Thermodynamic Consistency of the Dynamical Mean-Field Theory of the Double-Exchange Model
Randy S. Fishman (Oak Ridge Nat. Lab), Juana Moreno (Univ. North, Dakota), Thomas Maier (Oak Ridge Nat. Lab), and Mark Jarrell (Univ., Cincinnati)
TL;DR
This paper demonstrates that the dynamical mean-field theory applied to the double-exchange model remains thermodynamically consistent despite the failure of diagrammatic perturbation theory, verified through magnetic susceptibility and Curie temperature calculations.
Contribution
It proves the thermodynamic consistency of the DMFT for the double-exchange model, even when diagrammatic perturbation theory fails, by confirming Phi-derivability and consistency in thermodynamic properties.
Findings
Thermodynamic consistency is maintained in DMFT for the double-exchange model.
Magnetic susceptibility and Curie temperature are accurately evaluated.

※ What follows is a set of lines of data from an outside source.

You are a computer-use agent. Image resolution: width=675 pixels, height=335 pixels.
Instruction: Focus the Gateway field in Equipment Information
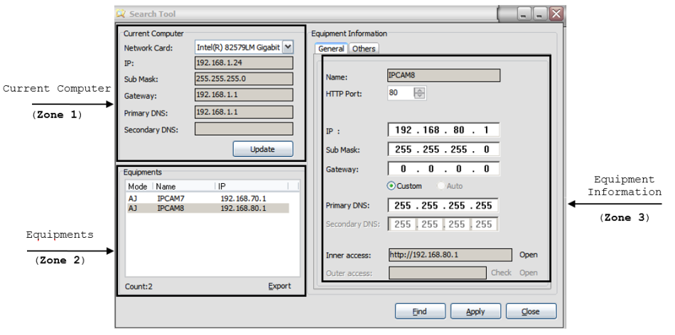pyautogui.click(x=443, y=169)
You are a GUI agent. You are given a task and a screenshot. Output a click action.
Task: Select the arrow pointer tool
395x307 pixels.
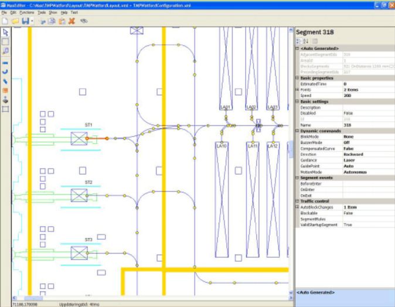point(5,32)
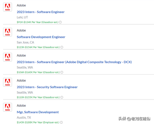Click Adobe company name above San Jose listing
The height and width of the screenshot is (124, 154).
(21, 30)
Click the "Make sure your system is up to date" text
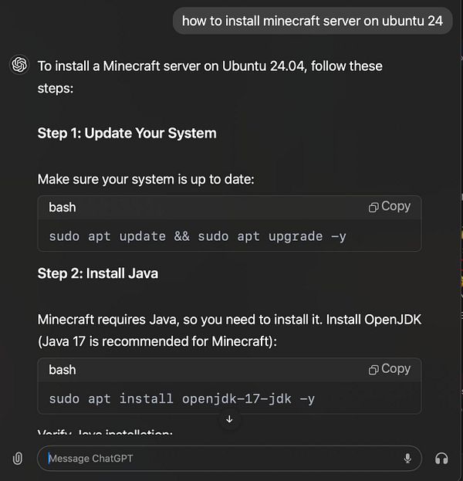The height and width of the screenshot is (481, 463). pyautogui.click(x=146, y=180)
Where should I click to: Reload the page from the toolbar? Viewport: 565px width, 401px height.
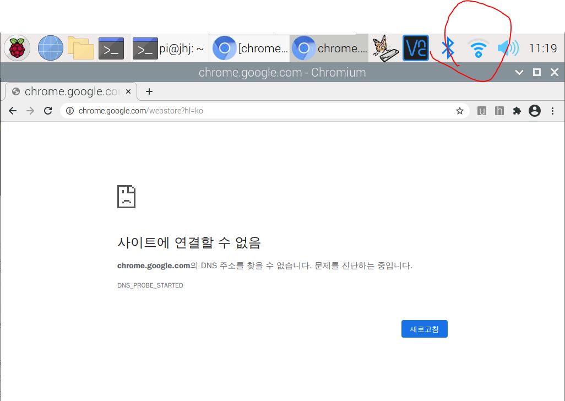click(x=48, y=111)
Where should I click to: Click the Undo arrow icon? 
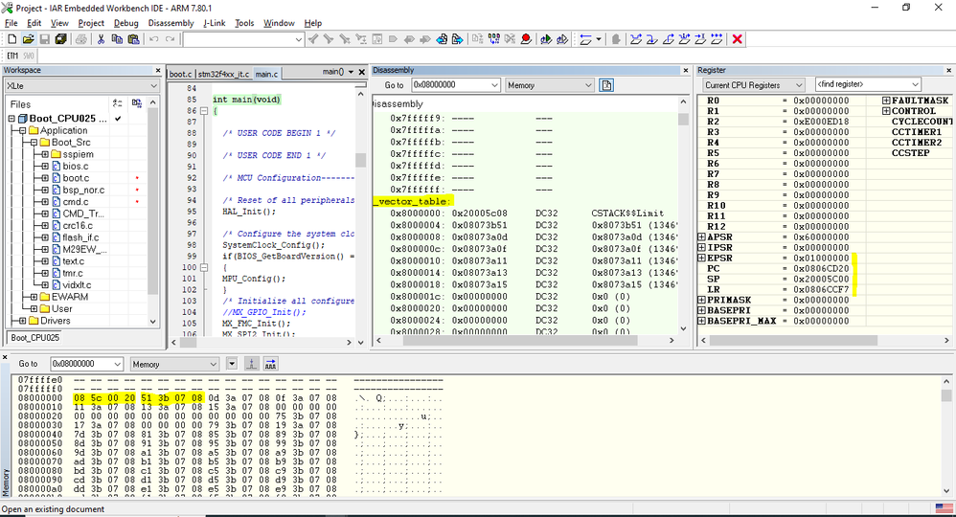click(x=154, y=39)
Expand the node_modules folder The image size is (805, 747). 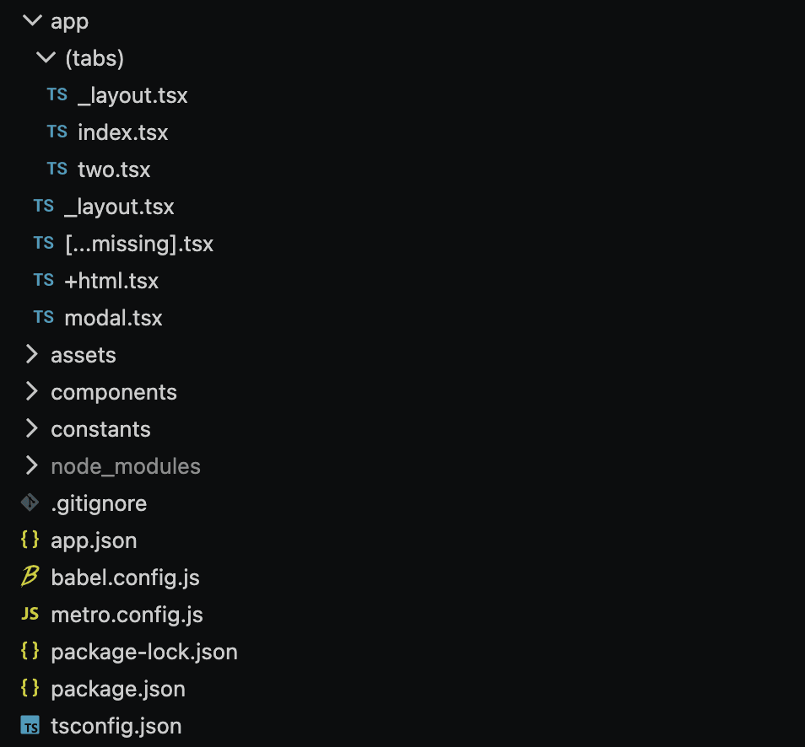point(31,465)
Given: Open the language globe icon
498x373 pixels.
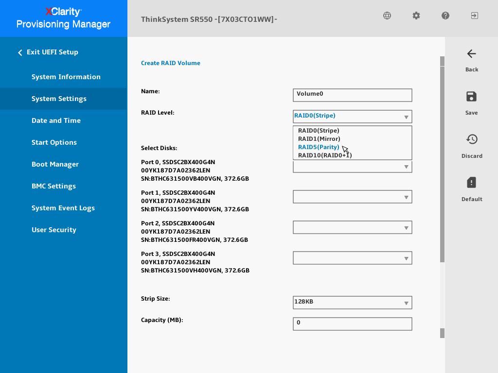Looking at the screenshot, I should click(387, 16).
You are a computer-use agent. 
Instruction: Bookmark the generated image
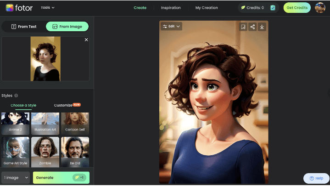click(243, 27)
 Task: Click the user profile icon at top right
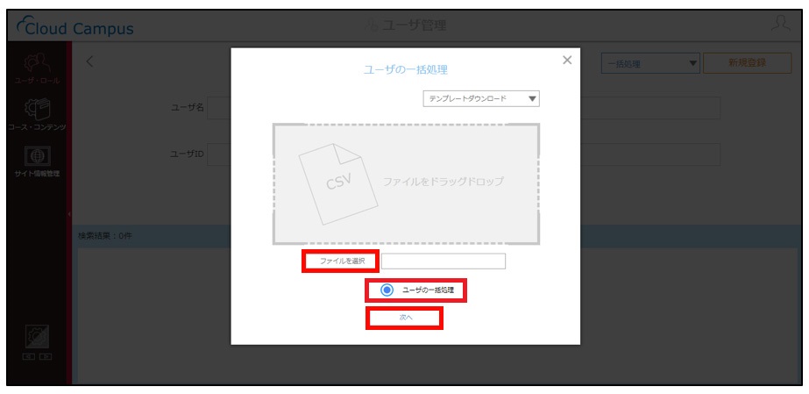[782, 25]
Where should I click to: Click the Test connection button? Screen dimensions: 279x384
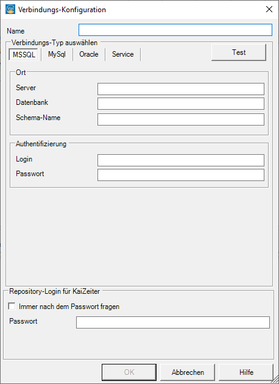239,52
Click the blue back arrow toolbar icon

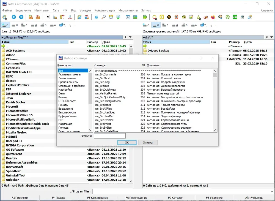(14, 17)
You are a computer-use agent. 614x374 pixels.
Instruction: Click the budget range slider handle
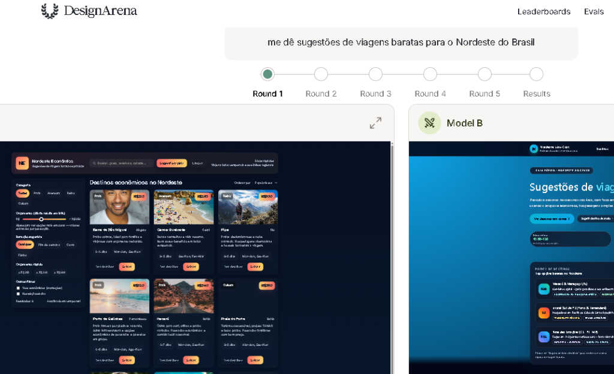[x=41, y=219]
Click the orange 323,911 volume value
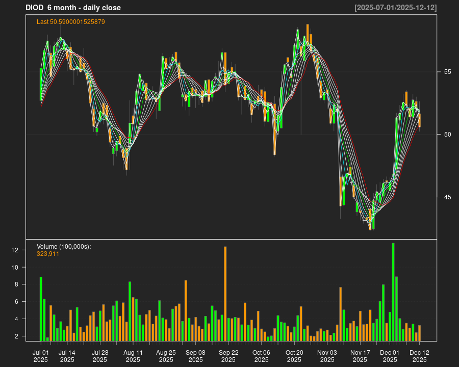 click(x=48, y=254)
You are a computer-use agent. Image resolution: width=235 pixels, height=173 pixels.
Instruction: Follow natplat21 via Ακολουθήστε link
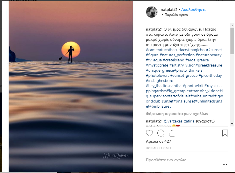pyautogui.click(x=194, y=9)
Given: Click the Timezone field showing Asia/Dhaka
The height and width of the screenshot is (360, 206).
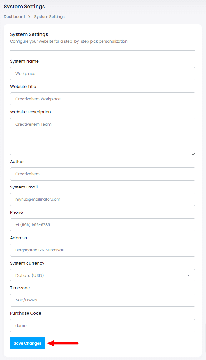Looking at the screenshot, I should coord(103,300).
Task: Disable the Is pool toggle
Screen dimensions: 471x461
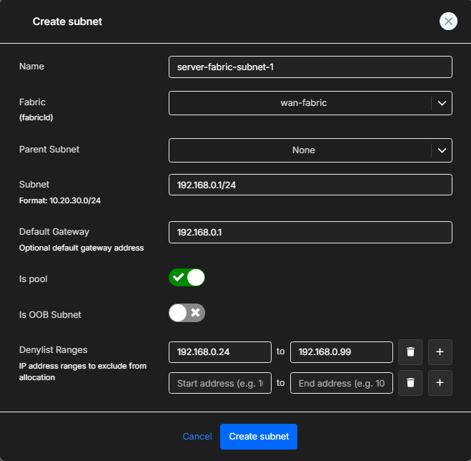Action: (x=187, y=278)
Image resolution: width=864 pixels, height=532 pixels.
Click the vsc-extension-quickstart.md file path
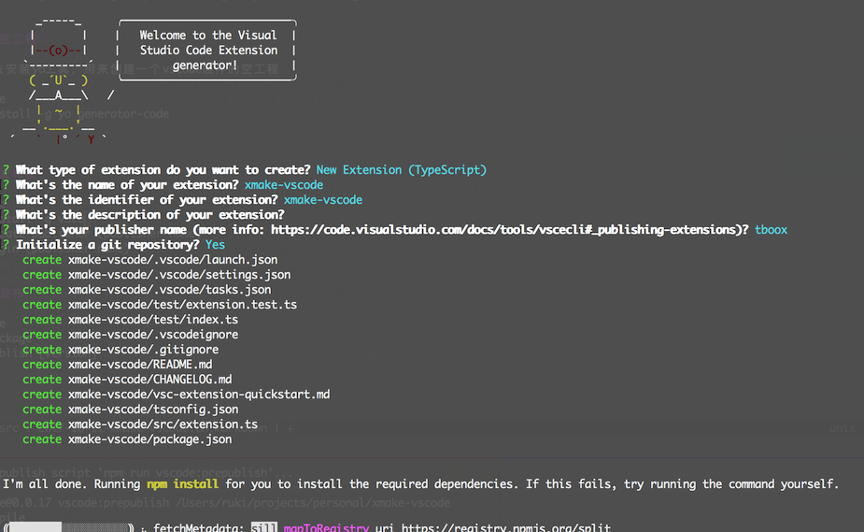199,395
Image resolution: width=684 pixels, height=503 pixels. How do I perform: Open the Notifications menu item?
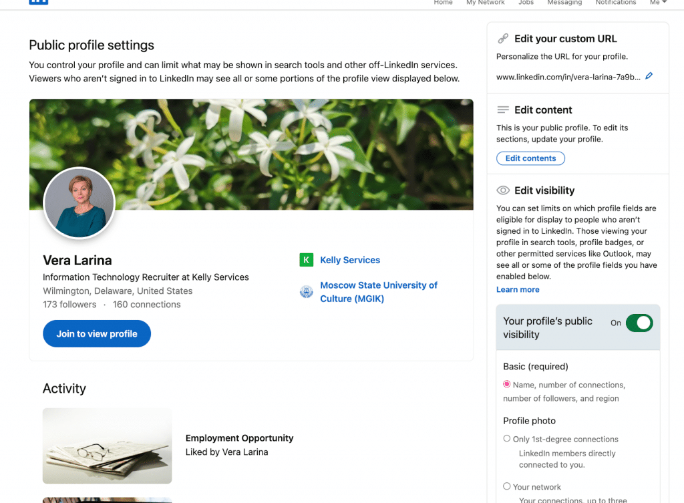click(615, 1)
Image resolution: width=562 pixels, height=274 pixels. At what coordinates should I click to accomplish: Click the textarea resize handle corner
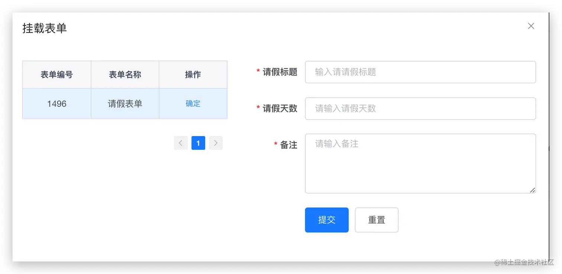[533, 190]
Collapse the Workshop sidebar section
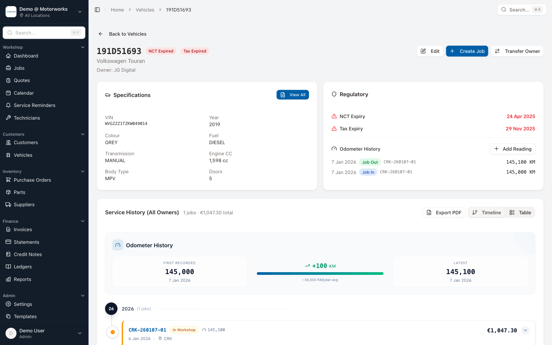 (82, 47)
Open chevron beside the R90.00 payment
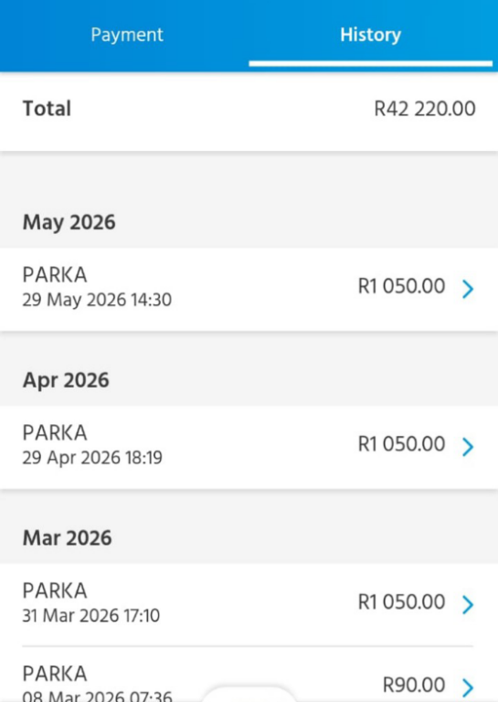 click(468, 686)
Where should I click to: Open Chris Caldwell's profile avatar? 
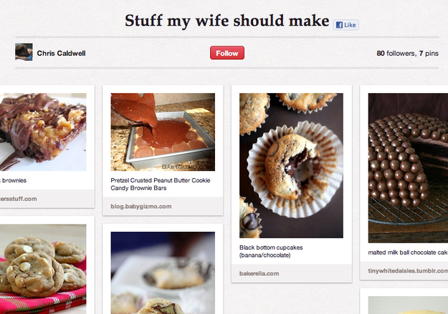(x=24, y=52)
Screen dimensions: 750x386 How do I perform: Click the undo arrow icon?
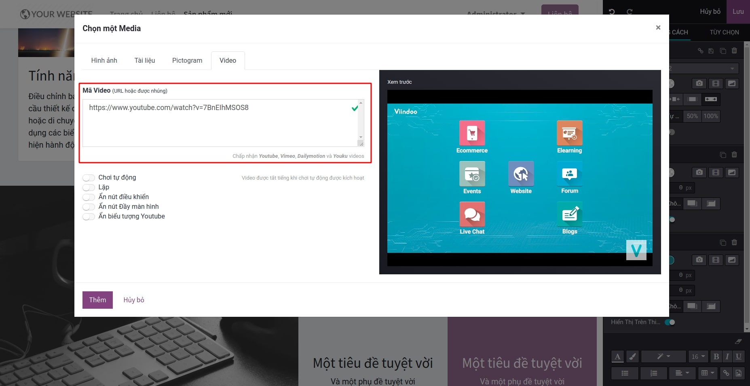click(612, 12)
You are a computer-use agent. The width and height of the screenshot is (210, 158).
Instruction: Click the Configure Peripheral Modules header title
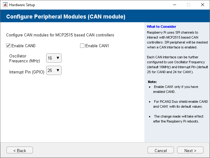[66, 17]
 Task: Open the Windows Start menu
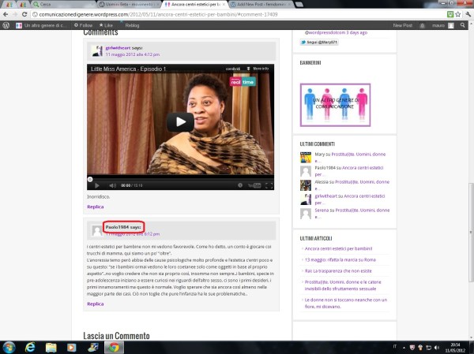9,347
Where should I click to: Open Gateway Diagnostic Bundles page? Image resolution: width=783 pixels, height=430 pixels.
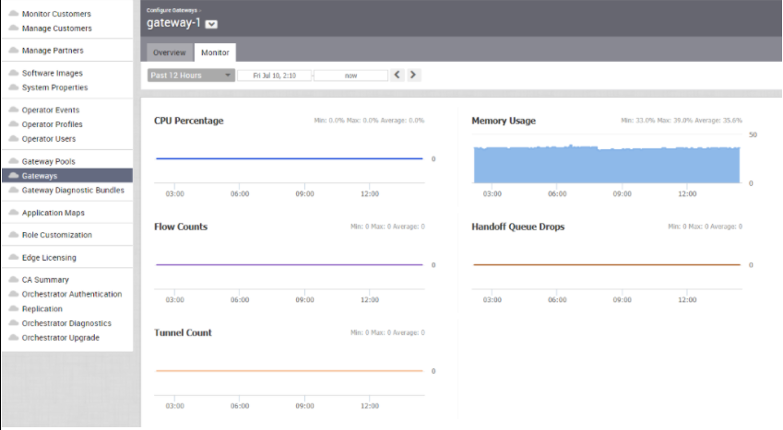pos(73,190)
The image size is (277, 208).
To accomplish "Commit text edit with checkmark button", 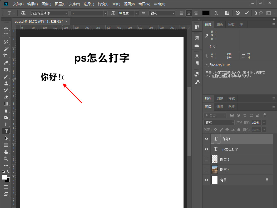I will [246, 13].
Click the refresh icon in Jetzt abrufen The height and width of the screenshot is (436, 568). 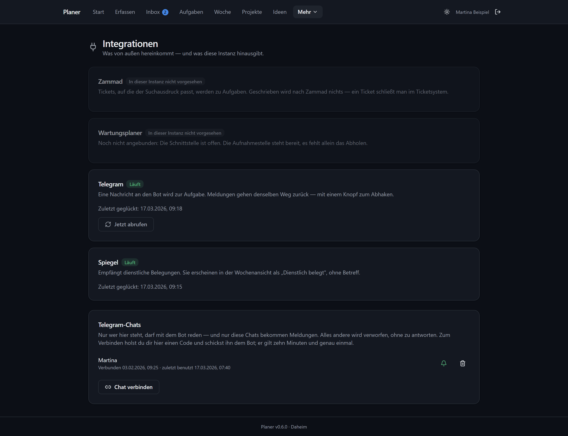108,224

The theory remains Phi-derivable despite perturbation theory failures.
Abstract
Although diagrammatic perturbation theory fails for the dynamical-mean field theory of the double-exchange model, the theory is nevertheless Phi-derivable and hence thermodynamically consistent, meaning that the same thermodynamic properties are obtained from either the partition function or the Green's function. We verify this consistency by evaluating the magnetic susceptibility and Curie temperature for any Hund's coupling.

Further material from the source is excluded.